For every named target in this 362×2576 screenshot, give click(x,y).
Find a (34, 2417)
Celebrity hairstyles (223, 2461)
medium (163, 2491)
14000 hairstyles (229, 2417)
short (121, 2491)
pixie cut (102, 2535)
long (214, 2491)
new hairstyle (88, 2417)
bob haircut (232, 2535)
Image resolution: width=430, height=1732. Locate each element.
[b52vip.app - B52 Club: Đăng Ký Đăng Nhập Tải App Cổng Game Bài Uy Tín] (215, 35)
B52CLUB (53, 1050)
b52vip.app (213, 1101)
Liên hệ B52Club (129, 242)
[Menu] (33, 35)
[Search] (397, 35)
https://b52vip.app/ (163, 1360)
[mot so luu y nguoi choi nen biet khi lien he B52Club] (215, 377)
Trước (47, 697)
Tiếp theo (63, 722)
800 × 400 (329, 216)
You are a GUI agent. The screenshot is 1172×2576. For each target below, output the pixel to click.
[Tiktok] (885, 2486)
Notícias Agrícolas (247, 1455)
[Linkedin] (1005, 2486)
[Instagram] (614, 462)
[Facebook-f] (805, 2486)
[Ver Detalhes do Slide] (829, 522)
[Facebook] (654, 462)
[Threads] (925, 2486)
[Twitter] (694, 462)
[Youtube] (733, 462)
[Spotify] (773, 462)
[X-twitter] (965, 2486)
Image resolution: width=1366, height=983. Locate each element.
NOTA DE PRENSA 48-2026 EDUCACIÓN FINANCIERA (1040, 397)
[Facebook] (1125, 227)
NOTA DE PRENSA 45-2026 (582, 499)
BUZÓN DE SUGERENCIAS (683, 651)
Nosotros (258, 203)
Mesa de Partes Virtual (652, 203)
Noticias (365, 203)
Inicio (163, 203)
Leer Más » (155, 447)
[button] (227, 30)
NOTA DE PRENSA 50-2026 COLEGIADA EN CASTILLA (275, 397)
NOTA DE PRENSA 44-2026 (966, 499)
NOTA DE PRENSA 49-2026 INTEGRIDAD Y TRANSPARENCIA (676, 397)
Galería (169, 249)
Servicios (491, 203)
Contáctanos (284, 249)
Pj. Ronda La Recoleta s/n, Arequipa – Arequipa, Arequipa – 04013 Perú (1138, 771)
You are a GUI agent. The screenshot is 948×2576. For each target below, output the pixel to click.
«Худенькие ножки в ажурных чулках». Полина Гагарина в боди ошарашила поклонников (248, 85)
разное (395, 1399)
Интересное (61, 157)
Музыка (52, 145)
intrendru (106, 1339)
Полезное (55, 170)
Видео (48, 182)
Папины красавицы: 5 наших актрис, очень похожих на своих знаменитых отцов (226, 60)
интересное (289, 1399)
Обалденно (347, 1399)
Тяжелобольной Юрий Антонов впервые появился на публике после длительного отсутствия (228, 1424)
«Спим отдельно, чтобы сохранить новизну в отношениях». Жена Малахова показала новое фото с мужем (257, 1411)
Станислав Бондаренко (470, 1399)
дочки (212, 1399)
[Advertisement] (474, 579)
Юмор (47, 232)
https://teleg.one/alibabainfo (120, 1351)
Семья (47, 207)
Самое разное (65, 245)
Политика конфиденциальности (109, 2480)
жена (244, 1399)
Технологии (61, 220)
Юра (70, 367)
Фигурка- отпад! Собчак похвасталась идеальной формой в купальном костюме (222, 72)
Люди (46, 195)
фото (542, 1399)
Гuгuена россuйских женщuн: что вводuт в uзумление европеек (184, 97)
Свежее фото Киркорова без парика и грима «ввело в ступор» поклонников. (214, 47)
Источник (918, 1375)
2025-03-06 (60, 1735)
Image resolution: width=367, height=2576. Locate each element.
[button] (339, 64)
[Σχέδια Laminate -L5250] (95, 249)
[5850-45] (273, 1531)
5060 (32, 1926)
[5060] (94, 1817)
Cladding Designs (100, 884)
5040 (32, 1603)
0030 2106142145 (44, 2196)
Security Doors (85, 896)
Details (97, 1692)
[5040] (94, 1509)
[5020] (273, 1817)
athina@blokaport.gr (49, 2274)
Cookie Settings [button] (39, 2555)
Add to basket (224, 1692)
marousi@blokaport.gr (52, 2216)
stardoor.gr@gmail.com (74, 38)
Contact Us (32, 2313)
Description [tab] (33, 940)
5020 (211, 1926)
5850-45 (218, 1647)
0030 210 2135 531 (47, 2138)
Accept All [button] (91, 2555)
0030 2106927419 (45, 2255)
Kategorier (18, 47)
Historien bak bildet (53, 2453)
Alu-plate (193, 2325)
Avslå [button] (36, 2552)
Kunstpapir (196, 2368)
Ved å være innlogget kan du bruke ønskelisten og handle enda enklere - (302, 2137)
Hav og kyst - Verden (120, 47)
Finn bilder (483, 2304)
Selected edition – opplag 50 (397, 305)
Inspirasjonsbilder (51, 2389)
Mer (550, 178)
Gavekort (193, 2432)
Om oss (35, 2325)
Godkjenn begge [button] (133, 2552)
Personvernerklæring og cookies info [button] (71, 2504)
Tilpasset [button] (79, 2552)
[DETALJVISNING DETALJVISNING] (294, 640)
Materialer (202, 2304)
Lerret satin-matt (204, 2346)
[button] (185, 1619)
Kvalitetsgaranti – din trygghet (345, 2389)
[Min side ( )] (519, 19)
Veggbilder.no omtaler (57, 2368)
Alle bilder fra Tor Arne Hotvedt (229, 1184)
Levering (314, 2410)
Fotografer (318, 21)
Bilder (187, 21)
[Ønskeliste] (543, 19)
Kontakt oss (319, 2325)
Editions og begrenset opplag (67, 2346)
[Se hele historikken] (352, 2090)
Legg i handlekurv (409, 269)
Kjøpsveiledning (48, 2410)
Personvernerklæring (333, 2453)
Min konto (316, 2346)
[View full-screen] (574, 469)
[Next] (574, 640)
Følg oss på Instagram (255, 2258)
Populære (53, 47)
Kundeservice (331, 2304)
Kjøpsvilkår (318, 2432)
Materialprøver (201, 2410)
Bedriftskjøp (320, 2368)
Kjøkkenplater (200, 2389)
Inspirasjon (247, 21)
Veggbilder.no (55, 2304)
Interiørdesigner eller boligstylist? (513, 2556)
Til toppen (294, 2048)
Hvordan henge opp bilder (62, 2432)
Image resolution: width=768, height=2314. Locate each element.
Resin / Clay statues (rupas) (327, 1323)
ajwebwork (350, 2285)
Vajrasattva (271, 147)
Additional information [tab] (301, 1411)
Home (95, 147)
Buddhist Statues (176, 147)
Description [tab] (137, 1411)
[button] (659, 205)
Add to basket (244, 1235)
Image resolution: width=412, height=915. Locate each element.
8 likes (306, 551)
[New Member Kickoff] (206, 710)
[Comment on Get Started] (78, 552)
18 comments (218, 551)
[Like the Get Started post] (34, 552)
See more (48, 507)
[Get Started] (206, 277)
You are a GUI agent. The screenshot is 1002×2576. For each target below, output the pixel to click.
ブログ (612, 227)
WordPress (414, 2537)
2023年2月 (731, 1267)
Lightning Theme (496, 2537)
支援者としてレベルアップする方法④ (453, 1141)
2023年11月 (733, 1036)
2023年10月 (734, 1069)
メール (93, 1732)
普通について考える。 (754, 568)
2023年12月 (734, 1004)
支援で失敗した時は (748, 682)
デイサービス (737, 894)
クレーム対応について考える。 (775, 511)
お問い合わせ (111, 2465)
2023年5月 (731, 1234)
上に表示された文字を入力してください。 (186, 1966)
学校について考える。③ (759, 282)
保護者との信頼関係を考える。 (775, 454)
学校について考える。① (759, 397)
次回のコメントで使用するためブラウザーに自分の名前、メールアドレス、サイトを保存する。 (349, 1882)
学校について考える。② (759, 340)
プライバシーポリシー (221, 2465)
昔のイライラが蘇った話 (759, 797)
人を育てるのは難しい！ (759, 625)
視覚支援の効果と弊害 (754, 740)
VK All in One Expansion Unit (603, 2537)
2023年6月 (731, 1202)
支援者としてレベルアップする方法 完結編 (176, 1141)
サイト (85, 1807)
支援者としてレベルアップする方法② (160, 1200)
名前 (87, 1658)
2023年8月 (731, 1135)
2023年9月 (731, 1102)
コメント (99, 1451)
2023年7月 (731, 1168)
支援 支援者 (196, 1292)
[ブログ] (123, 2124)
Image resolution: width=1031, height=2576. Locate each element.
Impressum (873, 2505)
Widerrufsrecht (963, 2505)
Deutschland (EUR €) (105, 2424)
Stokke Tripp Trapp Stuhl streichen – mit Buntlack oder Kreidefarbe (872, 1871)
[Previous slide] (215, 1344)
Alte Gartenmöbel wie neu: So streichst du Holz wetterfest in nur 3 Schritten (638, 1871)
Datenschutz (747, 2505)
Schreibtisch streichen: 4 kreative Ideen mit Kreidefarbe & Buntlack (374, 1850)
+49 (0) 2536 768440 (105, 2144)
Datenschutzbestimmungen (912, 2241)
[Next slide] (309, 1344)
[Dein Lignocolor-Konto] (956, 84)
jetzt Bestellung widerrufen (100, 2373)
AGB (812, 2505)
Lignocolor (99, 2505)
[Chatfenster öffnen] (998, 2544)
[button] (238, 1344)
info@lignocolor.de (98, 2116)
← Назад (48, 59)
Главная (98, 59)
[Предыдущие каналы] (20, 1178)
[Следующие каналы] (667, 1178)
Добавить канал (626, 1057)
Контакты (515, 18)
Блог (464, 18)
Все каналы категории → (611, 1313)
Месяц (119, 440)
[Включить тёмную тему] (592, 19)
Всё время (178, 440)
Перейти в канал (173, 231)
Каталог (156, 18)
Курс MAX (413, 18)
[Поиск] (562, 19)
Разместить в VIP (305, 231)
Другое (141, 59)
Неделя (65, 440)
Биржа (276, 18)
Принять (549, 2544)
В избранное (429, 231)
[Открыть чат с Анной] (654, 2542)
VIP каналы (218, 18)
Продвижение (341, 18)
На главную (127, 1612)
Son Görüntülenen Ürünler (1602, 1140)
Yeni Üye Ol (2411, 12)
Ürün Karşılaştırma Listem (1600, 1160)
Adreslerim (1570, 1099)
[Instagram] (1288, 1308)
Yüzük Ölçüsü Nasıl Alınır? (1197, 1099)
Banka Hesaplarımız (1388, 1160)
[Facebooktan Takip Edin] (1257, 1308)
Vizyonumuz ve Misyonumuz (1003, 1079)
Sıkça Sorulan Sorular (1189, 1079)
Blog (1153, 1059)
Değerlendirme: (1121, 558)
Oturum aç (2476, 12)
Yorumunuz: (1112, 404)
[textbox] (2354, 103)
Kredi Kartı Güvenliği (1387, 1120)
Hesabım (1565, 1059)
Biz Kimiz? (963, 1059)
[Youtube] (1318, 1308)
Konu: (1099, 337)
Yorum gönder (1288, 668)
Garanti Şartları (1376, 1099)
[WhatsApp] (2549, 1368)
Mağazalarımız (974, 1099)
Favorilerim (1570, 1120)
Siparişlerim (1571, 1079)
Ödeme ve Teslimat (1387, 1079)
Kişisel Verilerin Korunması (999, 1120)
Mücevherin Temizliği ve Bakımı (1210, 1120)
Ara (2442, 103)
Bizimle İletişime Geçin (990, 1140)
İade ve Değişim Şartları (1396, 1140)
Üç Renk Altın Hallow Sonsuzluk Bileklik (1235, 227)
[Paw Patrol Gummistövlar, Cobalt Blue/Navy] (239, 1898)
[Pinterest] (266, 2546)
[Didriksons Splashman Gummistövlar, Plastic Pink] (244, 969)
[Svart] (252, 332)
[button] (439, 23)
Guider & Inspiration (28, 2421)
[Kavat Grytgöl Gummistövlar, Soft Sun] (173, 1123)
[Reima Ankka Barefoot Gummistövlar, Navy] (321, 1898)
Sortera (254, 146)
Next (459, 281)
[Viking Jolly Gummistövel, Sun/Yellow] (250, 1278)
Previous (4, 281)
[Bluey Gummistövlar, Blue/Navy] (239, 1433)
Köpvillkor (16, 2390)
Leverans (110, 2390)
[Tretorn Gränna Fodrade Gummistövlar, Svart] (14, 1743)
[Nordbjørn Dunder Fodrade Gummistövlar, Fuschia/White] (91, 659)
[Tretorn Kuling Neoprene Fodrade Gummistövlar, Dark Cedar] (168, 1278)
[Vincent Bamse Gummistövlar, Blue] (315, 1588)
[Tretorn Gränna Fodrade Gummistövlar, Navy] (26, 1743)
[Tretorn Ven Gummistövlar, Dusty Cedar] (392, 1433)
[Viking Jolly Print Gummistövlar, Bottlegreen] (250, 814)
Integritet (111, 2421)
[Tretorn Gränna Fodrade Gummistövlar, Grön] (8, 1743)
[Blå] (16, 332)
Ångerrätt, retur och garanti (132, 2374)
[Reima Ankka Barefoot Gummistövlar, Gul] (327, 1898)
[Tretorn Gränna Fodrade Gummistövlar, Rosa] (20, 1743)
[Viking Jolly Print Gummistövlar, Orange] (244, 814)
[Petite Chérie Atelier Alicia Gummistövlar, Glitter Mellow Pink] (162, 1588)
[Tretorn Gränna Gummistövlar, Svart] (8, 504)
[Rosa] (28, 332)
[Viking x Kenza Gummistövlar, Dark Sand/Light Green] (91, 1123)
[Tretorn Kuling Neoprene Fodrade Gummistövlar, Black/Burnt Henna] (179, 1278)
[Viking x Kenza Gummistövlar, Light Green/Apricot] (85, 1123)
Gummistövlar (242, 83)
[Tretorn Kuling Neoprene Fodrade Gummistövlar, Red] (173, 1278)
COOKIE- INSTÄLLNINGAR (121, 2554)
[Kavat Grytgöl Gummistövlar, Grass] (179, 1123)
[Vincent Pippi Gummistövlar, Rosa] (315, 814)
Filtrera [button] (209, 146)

- - - - - - -

All lines of the entries containing the string "PRENSA" must be shown in full.

NOTA DE PRENSA 48-2026 EDUCACIÓN FINANCIERA (1040, 397)
NOTA DE PRENSA 45-2026 (582, 499)
NOTA DE PRENSA 50-2026 COLEGIADA EN CASTILLA (275, 397)
NOTA DE PRENSA 44-2026 (966, 499)
NOTA DE PRENSA 49-2026 INTEGRIDAD Y TRANSPARENCIA (676, 397)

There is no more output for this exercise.